I problemi politici e ambientali delle estrazioni artigianali
Il mondo dei minatori artigianali, per esempio, che estrae il 20% dei materiali preziosi, è ancora miseramente tracciato e afflitto da sfruttamento di lavoro minorile, inquinamento, deforestazione. La certificazione Fairmined, assegnata dalla Alliance for Responsible Mining a organizzazioni di minatori artigianali, caratterizza l’1% di tutto l’oro estratto al mondo. Nel sud del Venezuela, come ha di recente denunciato Human Rights Watch, l’estrazione non regolata finanzia gruppi paramilitari, che rivendono l’oro in Paesi di transito come il Brasile, la Colombia e la Guyana, che a loro volta lo fanno arrivare in mercati “puliti” come gli Stati Uniti e l’Unione Europea. In Africa questo tipo di attività, soprattutto dopo la pandemia e le sue conseguenze sull’impoverimento della popolazioni, ha rinvigorito queste pratiche, specialmente in Zimbabwe e Sud Africa, dove i minatori artigianali sono chiamati “zama-zamas”, cioè coloro che continuano a provarci.

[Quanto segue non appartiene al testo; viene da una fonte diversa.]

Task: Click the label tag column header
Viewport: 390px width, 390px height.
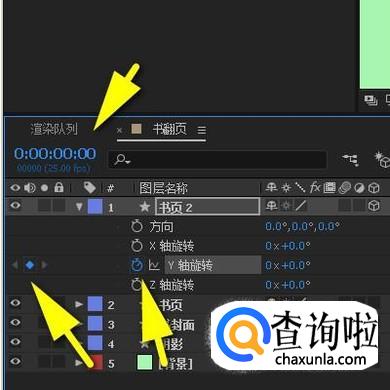Action: [x=90, y=188]
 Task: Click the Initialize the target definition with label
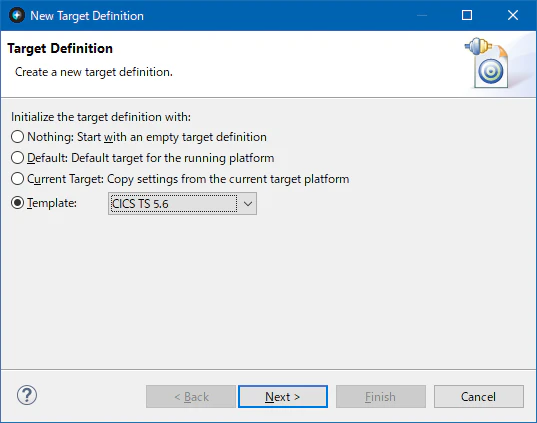[x=101, y=117]
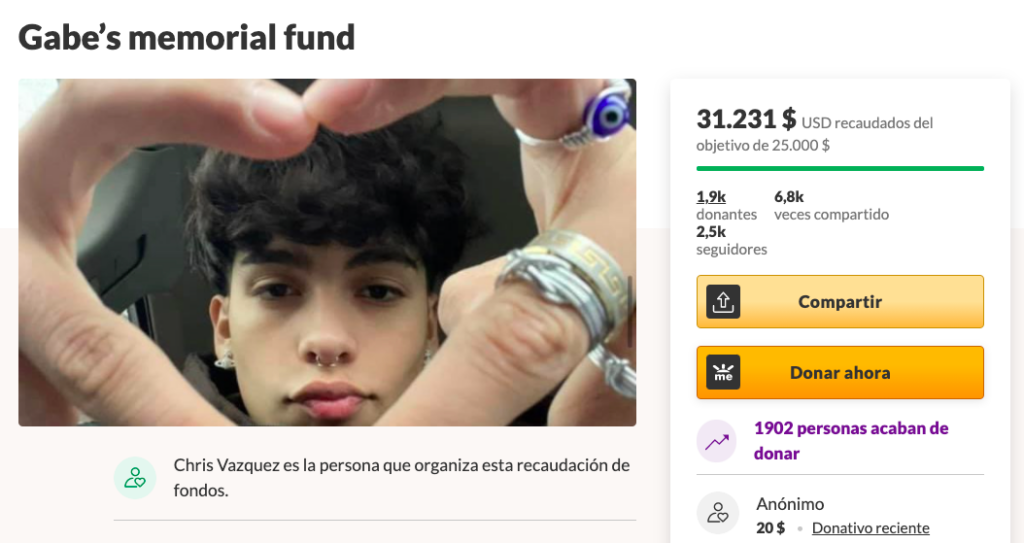Click the purple trending arrow icon

point(716,441)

Il nuovo fronte dell’Angola, le possibili soluzioni
Sempre in Africa, uno dei fronti da osservare con più attenzione, anche alla luce del futuro del Kimberley Process, è quello dell’Angola, che potrebbe diventare uno dei primi tre Paesi al mondo per produzione di diamanti entro i prossimi 5-10 anni. Nel 2021 la nazione ha prodotto circa 8 milioni di carati, per l’80% provenienti dalla miniera Catoca, controllata dalla russa Alrosa, quantità che si prevede quest’anno salirà a 10 milioni.

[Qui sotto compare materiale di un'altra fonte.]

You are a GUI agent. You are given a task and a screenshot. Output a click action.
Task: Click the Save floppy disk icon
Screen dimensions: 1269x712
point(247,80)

Secondo il Minerals Council l’oro e le gemme tracciate e certificate costano in media il 10-20% in più. Ma l’industria deve finalmente dimostrarsi responsabile in ogni sua fase, anche per soddisfare i suoi clienti. Intanto, in cerca di nuove certificazioni e più estesi e seri controlli, la gioielleria potrebbe imitare pratiche innovative e virtuose di altri segmenti, come la moda, dove il second hand, il riciclo, il rimodellamento, sono sempre più cercati e diffusi.